Despite this, Easterbrook would be right to resign over having broken a company policy he had signed up to, Moloney said, adding that, in the U.K., employers are increasingly expected to provide a social life for staff. Younger workers today, she said, “expect the workplace to provide a social life and an environment where they can meet people.”

Leading employment lawyer Mark Spragg, consultant solicitor for Keystone Law in London, said: “In the U.S. employees generally have far less protection than in the U.K.”

“That said,” Spragg added, “in the U.K., if the rules prohibit a relationship between a senior manager and a member of staff and that is broken, it is a disciplinary matter for investigation. However, termination seems pretty harsh to me.”

Easterbrook was the first Brit to serve as chief executive of McDonald’s. He’d had an interest in the fast-food chain from an early age. As an 11-year-old he used to take a train from his home in Watford, north of London, to nearby Harrow to buy a Big Mac as a special treat.

Then, 37 years later, Easterbrook became the man from Watford who went to America to turn around the world’s biggest restaurant chain.

From the MarketWatch archives (January 2015): Why Steve Easterbrook is McDonald’s man

He took the helm at a troubled time for the company, which faced fierce competition from rivals deemed to produce fresher and healthier burgers. He mirrored the turnaround he had staged when running the European business.

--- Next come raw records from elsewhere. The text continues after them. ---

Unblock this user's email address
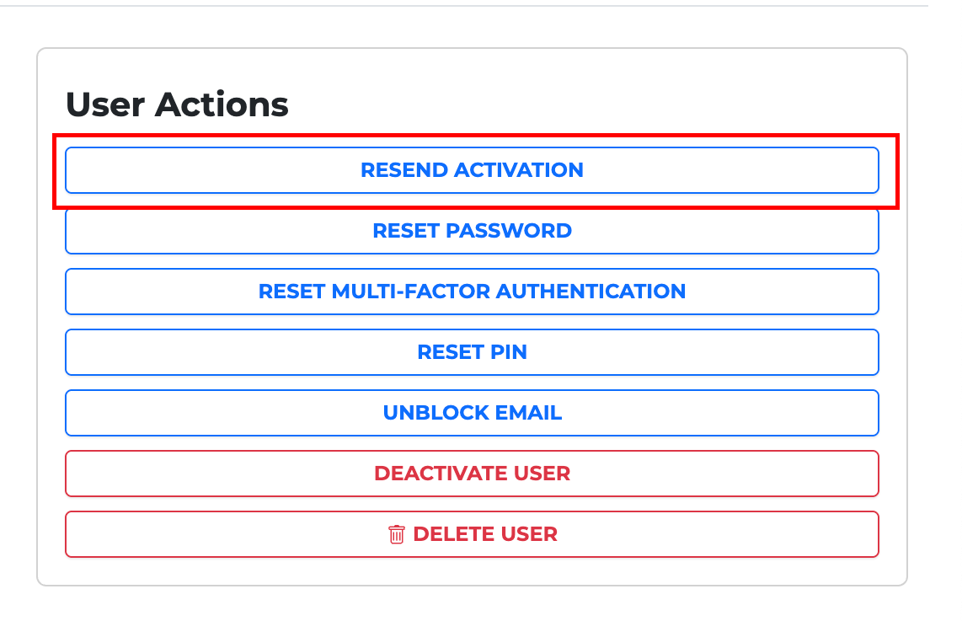The image size is (962, 621). [472, 413]
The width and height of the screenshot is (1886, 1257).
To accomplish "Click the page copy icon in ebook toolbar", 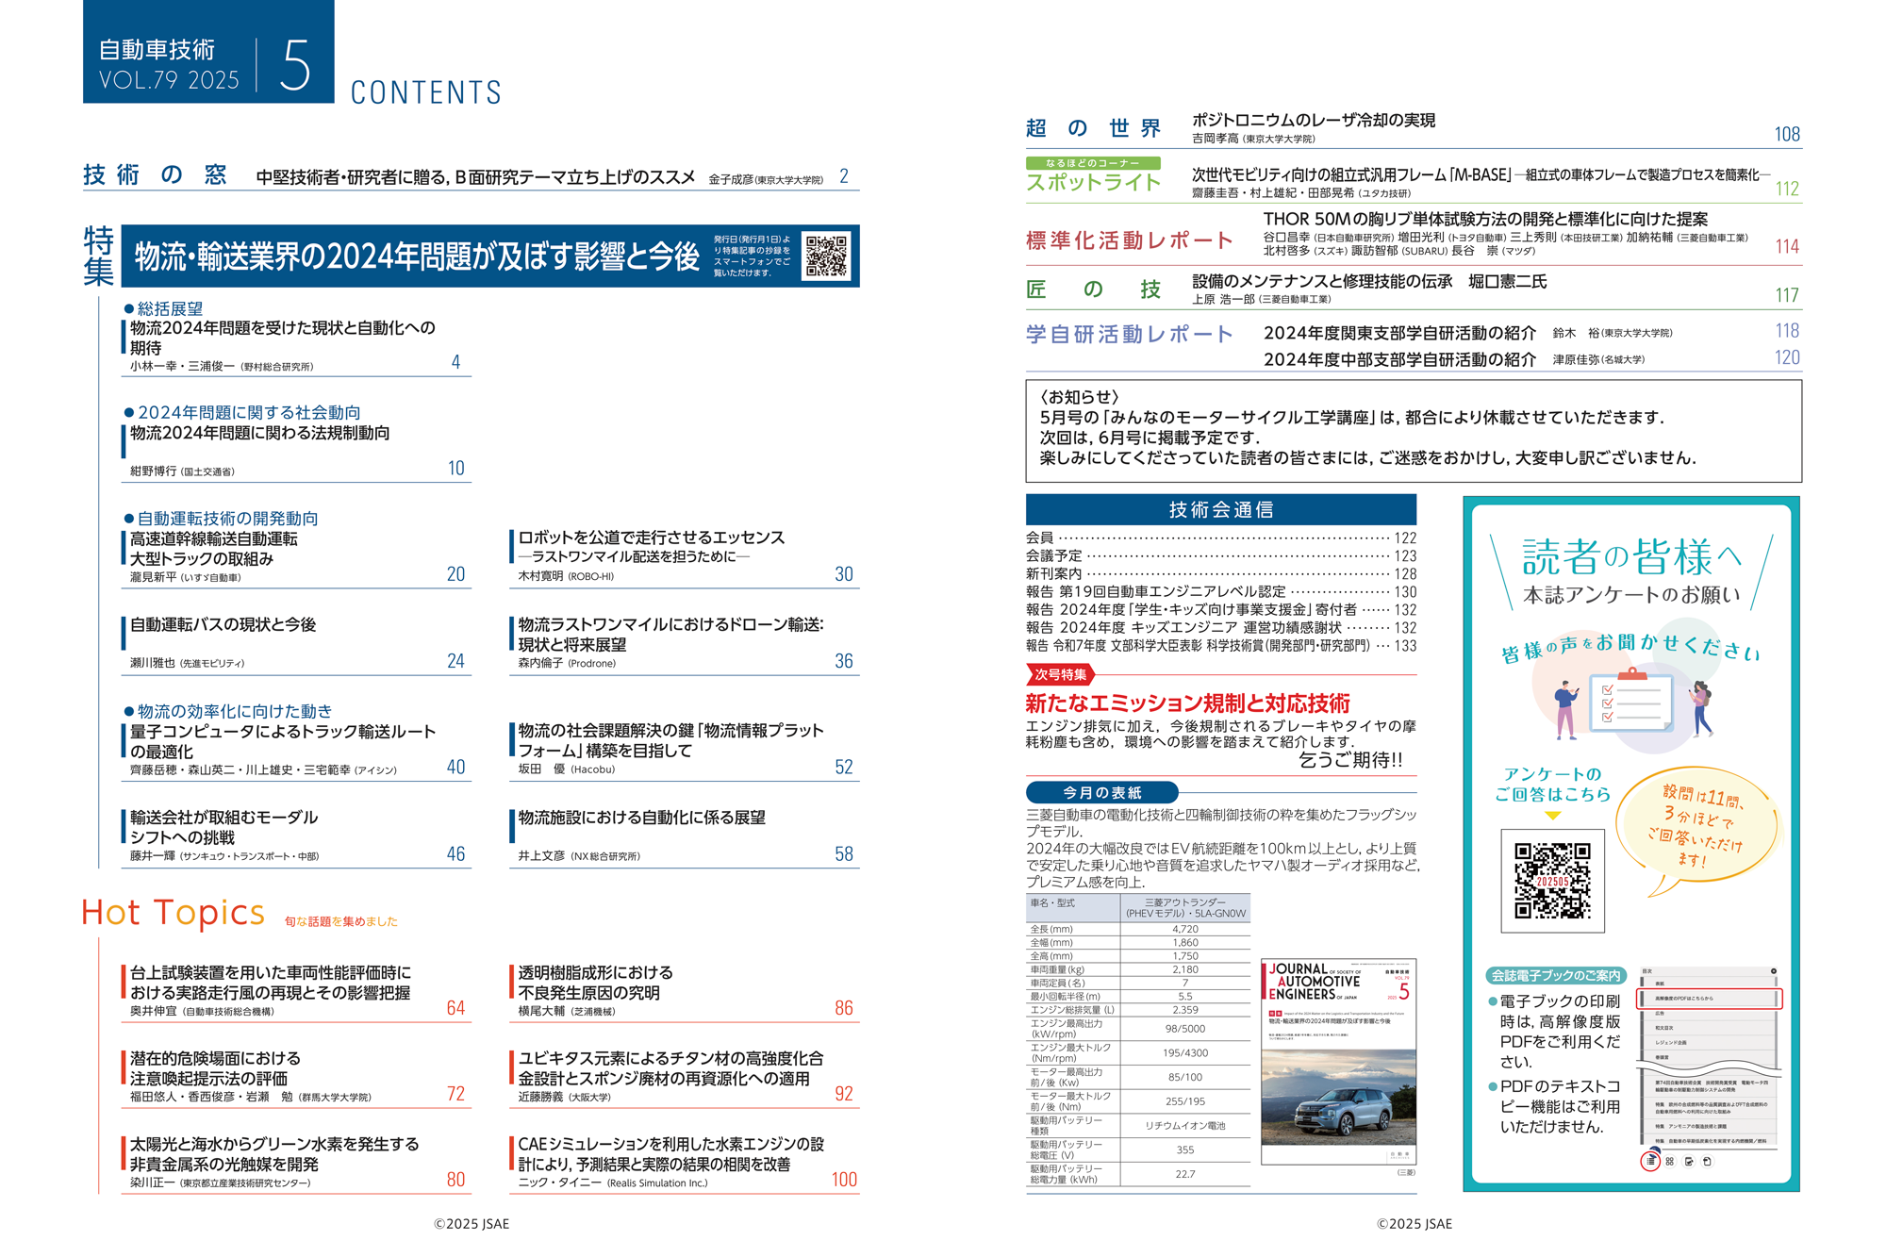I will coord(1707,1161).
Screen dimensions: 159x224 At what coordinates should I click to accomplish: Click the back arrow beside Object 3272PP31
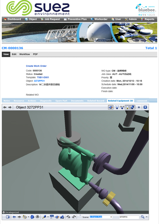(5, 107)
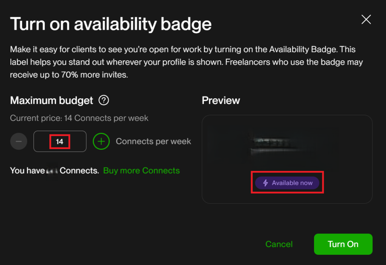Click the green Turn On confirmation button

[343, 244]
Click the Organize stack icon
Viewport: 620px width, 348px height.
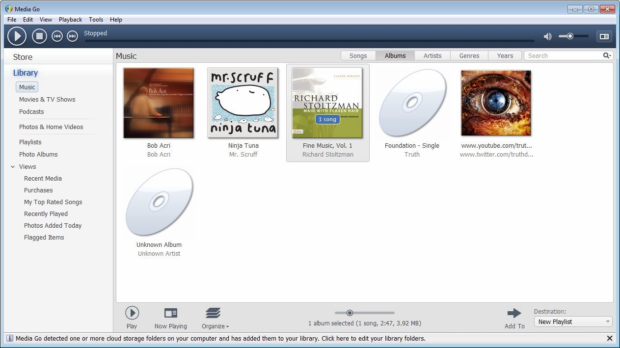click(213, 313)
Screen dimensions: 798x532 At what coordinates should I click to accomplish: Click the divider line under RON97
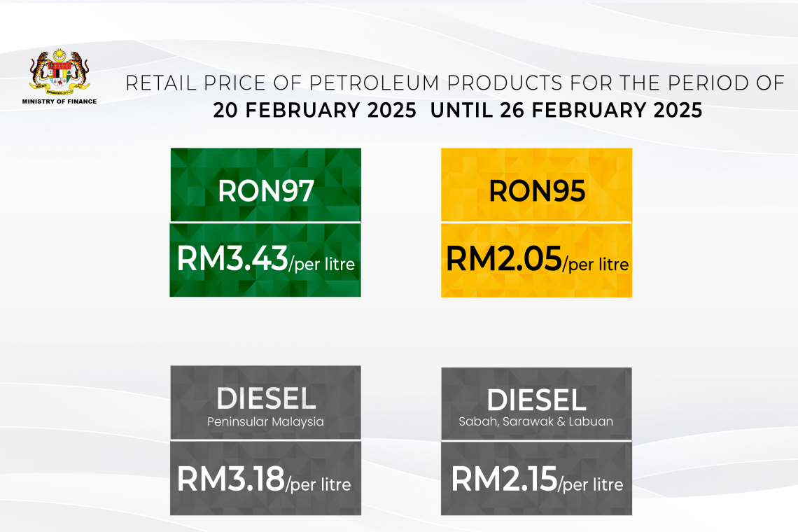[x=265, y=221]
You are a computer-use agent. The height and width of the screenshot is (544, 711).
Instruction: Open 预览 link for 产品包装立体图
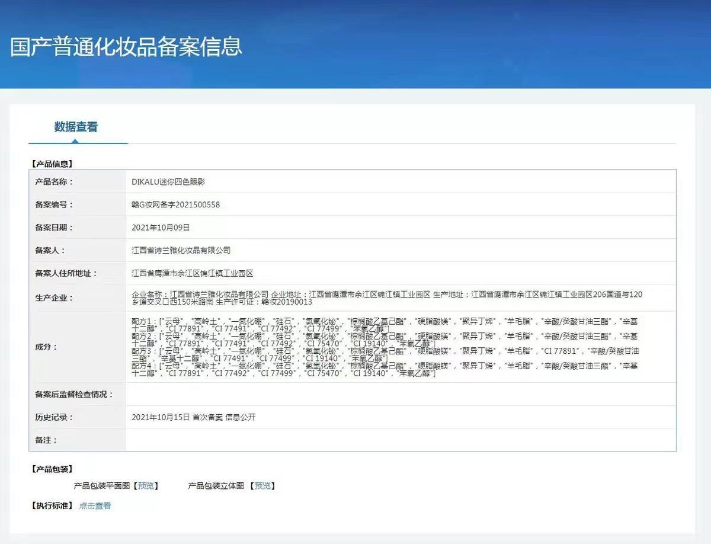coord(262,486)
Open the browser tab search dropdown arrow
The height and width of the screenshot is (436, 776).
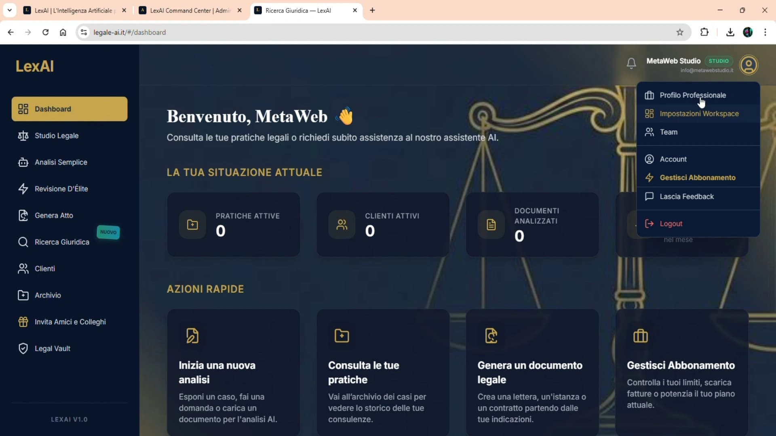pos(10,10)
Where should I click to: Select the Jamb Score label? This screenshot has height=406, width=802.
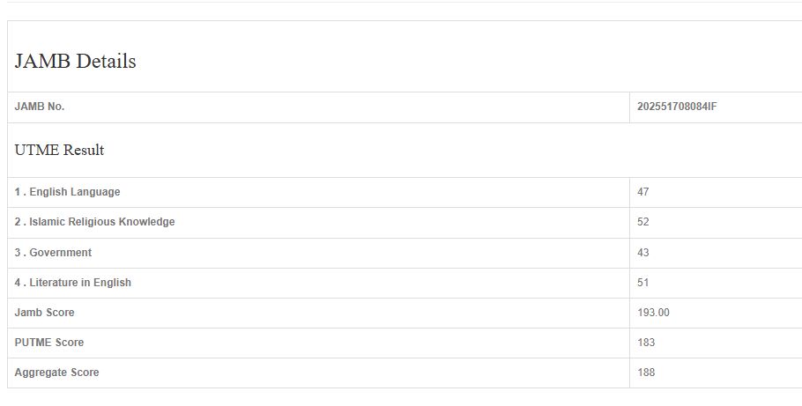[x=45, y=313]
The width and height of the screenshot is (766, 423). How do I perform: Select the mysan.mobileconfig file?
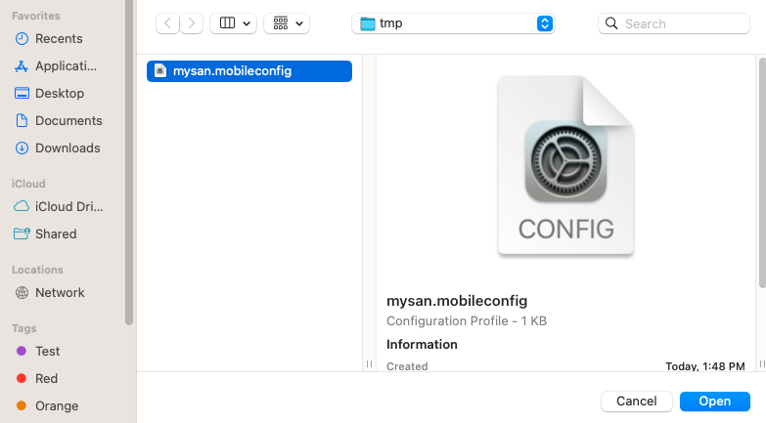pos(249,71)
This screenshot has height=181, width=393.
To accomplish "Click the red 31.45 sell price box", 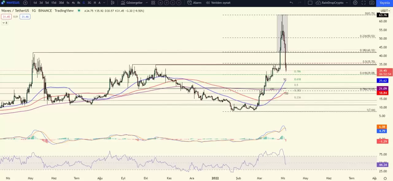I will coord(5,17).
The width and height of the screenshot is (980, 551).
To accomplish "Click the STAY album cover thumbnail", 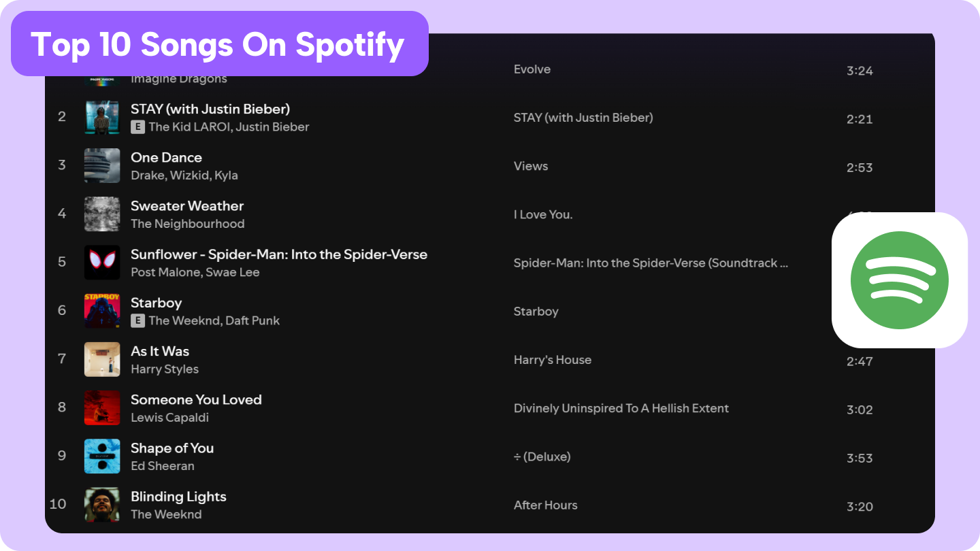I will [102, 118].
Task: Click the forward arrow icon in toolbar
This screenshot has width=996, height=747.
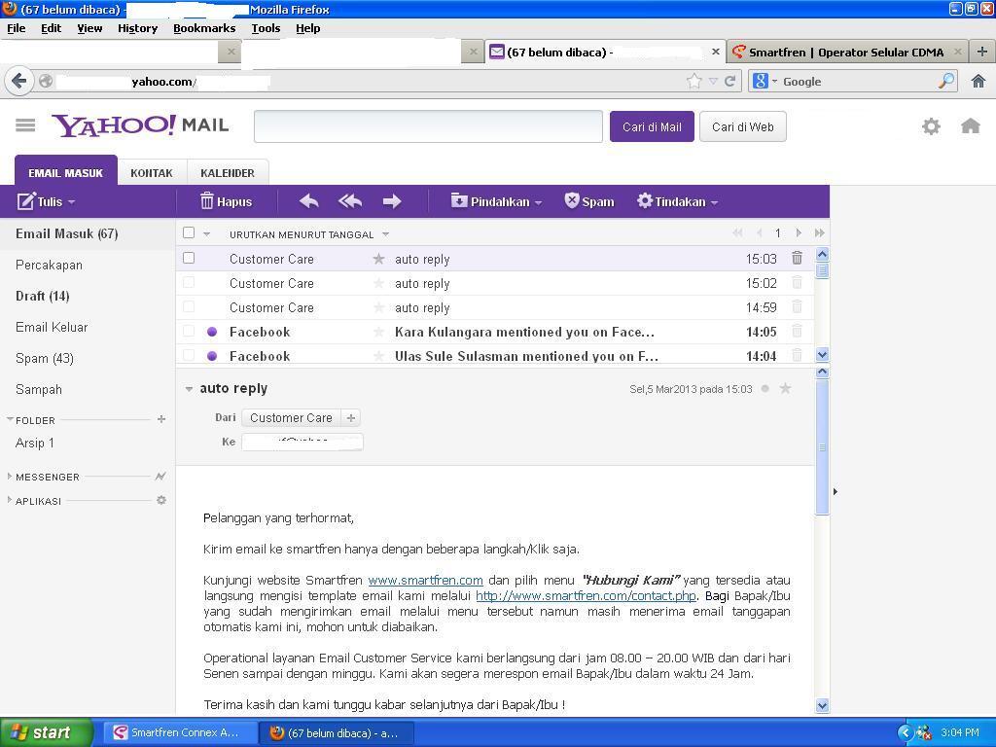Action: 392,201
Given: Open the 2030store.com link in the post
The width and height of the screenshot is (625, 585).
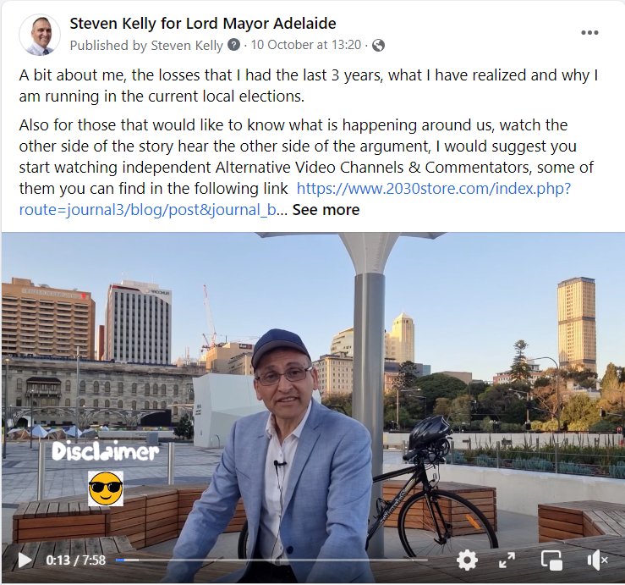Looking at the screenshot, I should click(x=295, y=199).
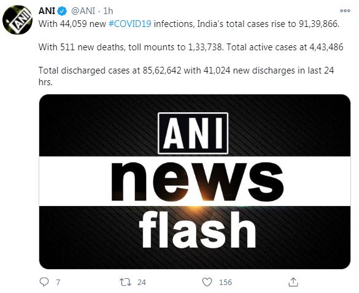This screenshot has height=293, width=359.
Task: Click the white 'news' band in image
Action: tap(195, 181)
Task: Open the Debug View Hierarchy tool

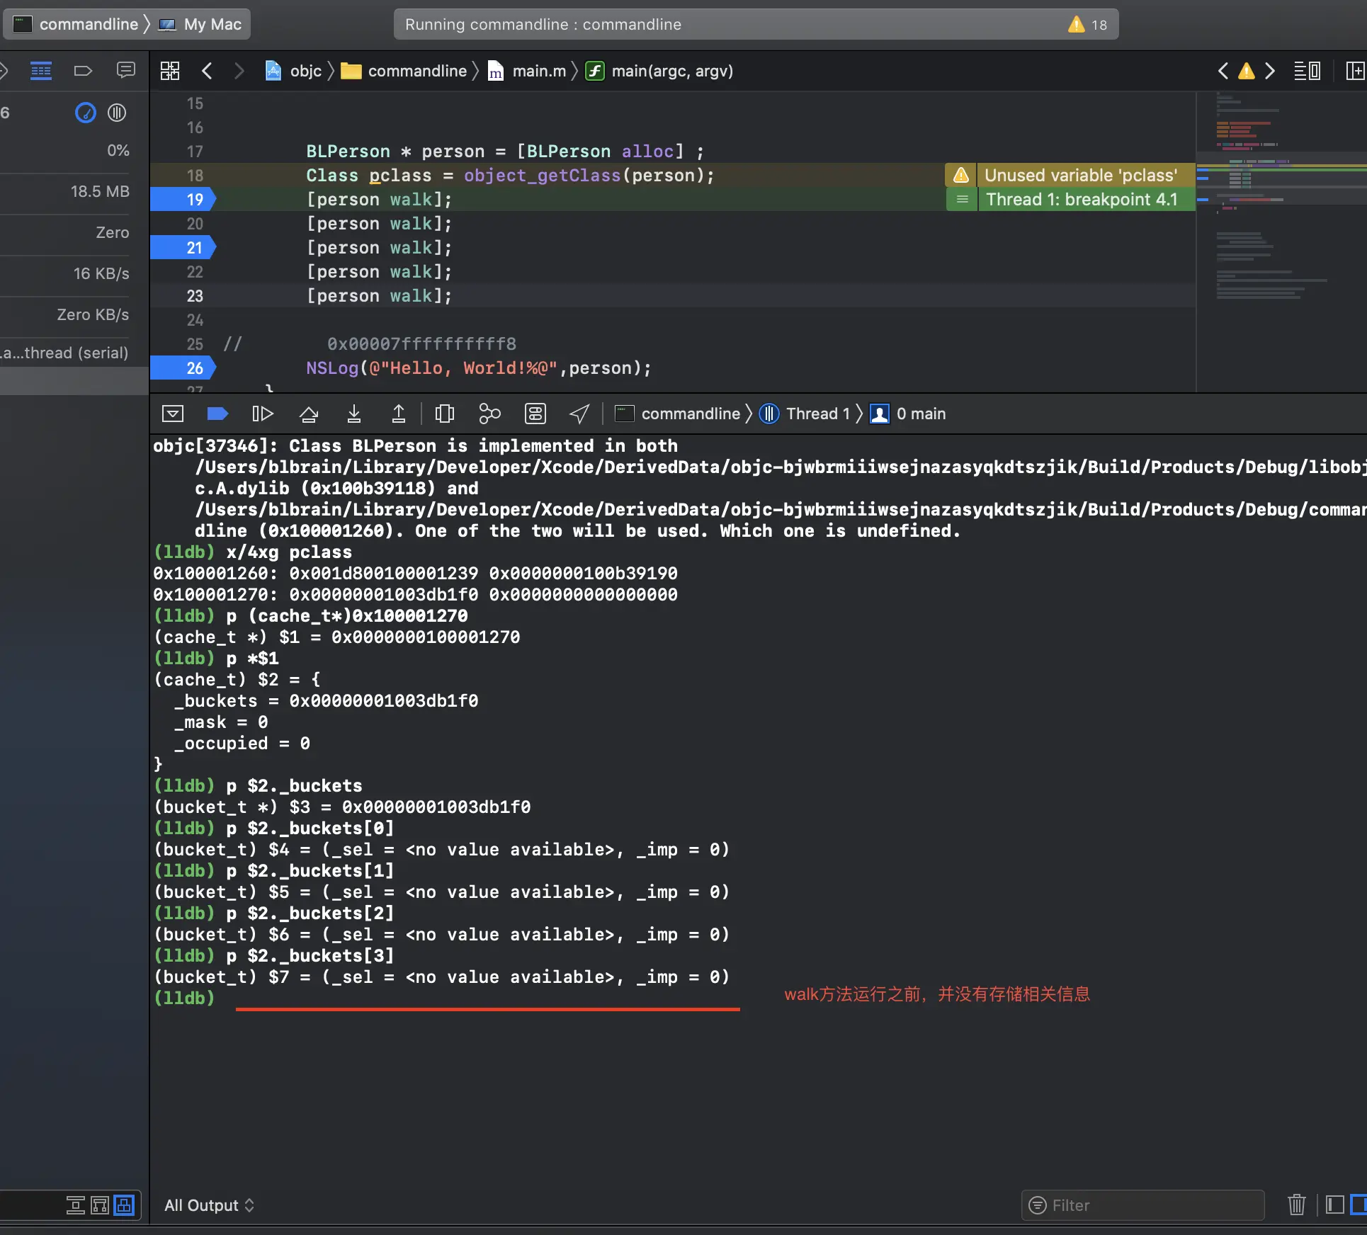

Within eight months he had begun serving up supersized financial results, breaking what was then a two-year spell of falling sales.

Under Easterbrook, the Chicago-based company — he’d helmed a headquarters relocation from suburban Oak Brook, Ill. — was delivering the goods not only for hungry customers but for investors. The stock price has nearly doubled during his tenure. His sudden departure could be cause for indigestion.